# Is humidity the problem



## calmspeak (Sep 18, 2007)

Well today another mantid molted (chinese, 14 in all) and he too is bent in the middle. This is the 4th one to be bent after molting. He like the others came out straight as a pin and seemed smooth and straight while drying, but when hanging upside down his abdomen droops down. I honestly don't know why. Containers are deep and wide, sticks aren't in the way and the other 10 seem to be fine. I really am stumped by this. Am I doing something wrong? I understand chinese aren't the easiest to rear and do have problems but 4 bent ones ( 1 died ) Has any one else had this problem? Could it be a humidity problem? They eat as well as the others but I wonder if they will make it to adulthood. Has anyone else had this problem? Could it be an unhealthy batch? Is that possible? :?

cheers


----------



## hibiscusmile (Sep 18, 2007)

what is the humidity level?


----------



## Mantida (Sep 18, 2007)

I had this problem before with my male chinese. His abdomen bent at a 90 degree angle.

I wouldn't say the problem is humidity, because my chinese was kept at a pretty dry humidity level. I just took him out of his cage and put him next to the window. The only thing you can do is keep him from hanging totally upside down. Once they get wings, their abdomen will be supported by the wings and it won't be a problem. Right now the only thing you can do is keep those mantids from being completely upside down.


----------



## calmspeak (Sep 18, 2007)

I'm not sure what the humidity level is as I have no gauge, but interesting about the male thing cause 3 of them are male. I think it might be hard to keep them from hanging cause they like it so much. I guess I have to wait it out see what happens. Thanks guys.


----------



## OGIGA (Sep 19, 2007)

You should take a look at other mantis nymphs, like orchids. They are naturally bent or something.


----------



## Rick (Sep 19, 2007)

> I had this problem before with my male chinese. His abdomen bent at a 90 degree angle.I wouldn't say the problem is humidity, because my chinese was kept at a pretty dry humidity level. I just took him out of his cage and put him next to the window. The only thing you can do is keep him from hanging totally upside down. Once they get wings, their abdomen will be supported by the wings and it won't be a problem. Right now the only thing you can do is keep those mantids from being completely upside down.

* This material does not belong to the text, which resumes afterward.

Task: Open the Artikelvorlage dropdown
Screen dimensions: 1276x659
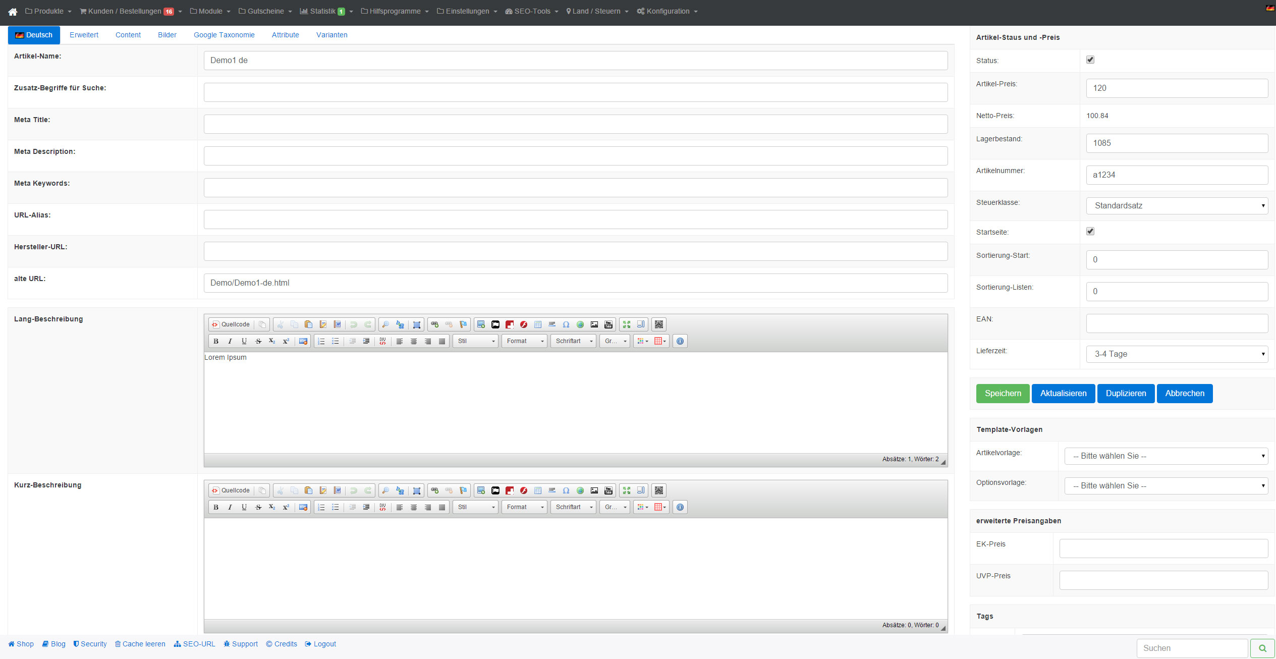Action: coord(1166,456)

The mantis hanging upside down is not the problem. Mantids prefer to hang upside down most of the time.


----------



## Mantida (Sep 19, 2007)

> The mantis hanging upside down is not the problem. Mantids prefer to hang upside down most of the time.

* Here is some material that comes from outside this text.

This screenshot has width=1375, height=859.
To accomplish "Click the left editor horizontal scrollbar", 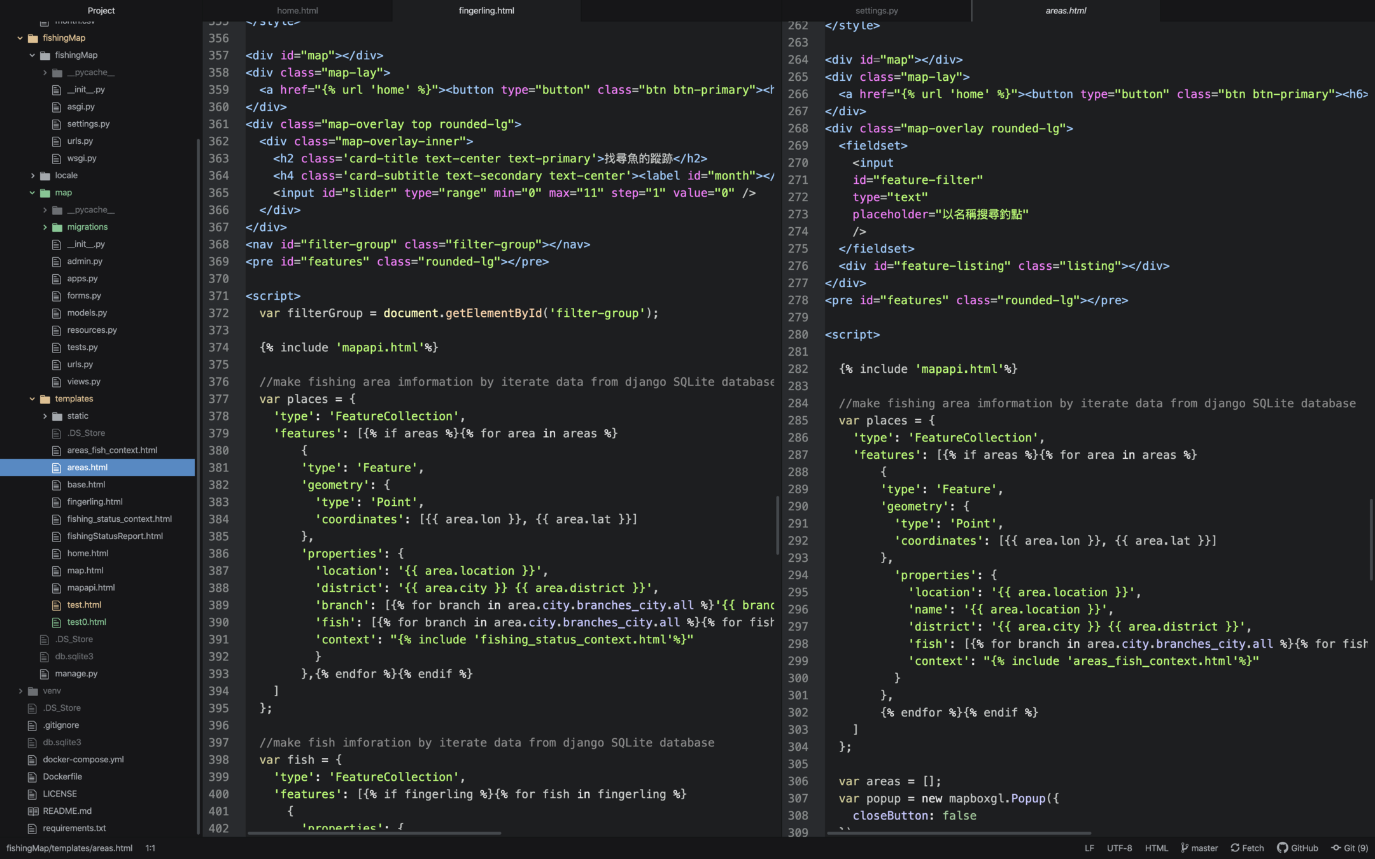I will [374, 833].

Yes, the actual abdomen bending was an unknown cause and wasn't caused by the hanging. But it did affect the bend; The weight of the entire mantis would cause the abdomen to droop down. But if the mantis was a vertical or horizontal position the abdomen returned to its normal state.

My mantids usually go into a vertical position (head down) when placed near a window. It helped my chinese to keep his abdomen somewhat straight until he could get his wings and be able to hang again.


----------



## Rob Byatt (Sep 20, 2007)

This is common with this species and generally happens when they are very fat.

It is nothing to do with humidity or a bad moult.

It should be fine.


----------